- PROBLEM TO WORK ON: Quote, word for word, the stretch of the TikZ scaling text below that begins at "Why not something" and stops after "text and labels.".

- EXCERPTED TEXT:
[BEGIN]

# Best way to include a standalone tikz file and scale it without scaling the nodes

Consider something like this:

\documentclass{article}
\usepackage{standalone}
\begin{document}
\includestandalone[scale=2]{myfile}
\includestandalone[scale=1.5]{myfile}
\end{document}


where myfile is a standalone file containing a tikz picture:

\documentclass[tikz]{standalone}

\begin{document}
\begin{tikzpicture}
\draw (0,0) -- (1,0) node[right]{$X$};
\end{tikzpicture}
\end{document}


My problem is, that the scale option scales the whole picture including nodes and the characters like $X$ in my example. What is the best way to change this such that I can scale the picture without scaling the nodes? I.e. the equivalent to the scale option of the tikzpicture environment without the transform shape option?

• Can you just put the draw commands in the file? Then you could use \begin{tikzpicture}[scale=2]\input{tikzfile.tex}\end{tikzpicture} – Tom Bombadil Oct 27 '15 at 14:26

Why not something like this?

\newcommand*\MyScale{1}
\tikzset{%
every picture/.style={%
scale=\MyScale,
}
}


This defines a command \Scale which takes a single optional argument. By default, it just sets the scaling to 1. With an argument, it sets it to that value. This is then used at the start of each tikzpicture to scale the picture without, of course, scaling the text and labels.

[END]

- MATERIAL PROVIDED:
[BEGIN]

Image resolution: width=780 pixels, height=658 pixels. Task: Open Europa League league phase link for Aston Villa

[END]
[BEGIN]

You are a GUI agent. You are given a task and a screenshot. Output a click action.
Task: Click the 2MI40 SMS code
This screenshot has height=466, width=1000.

[END]
[BEGIN]

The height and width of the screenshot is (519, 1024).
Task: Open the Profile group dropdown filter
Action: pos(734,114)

[END]

- OUTPUT FOR THIS EXERCISE:
Why not something like this?

\newcommand*\MyScale{1}
\tikzset{%
every picture/.style={%
scale=\MyScale,
}
}


This defines a command \Scale which takes a single optional argument. By default, it just sets the scaling to 1. With an argument, it sets it to that value. This is then used at the start of each tikzpicture to scale the picture without, of course, scaling the text and labels.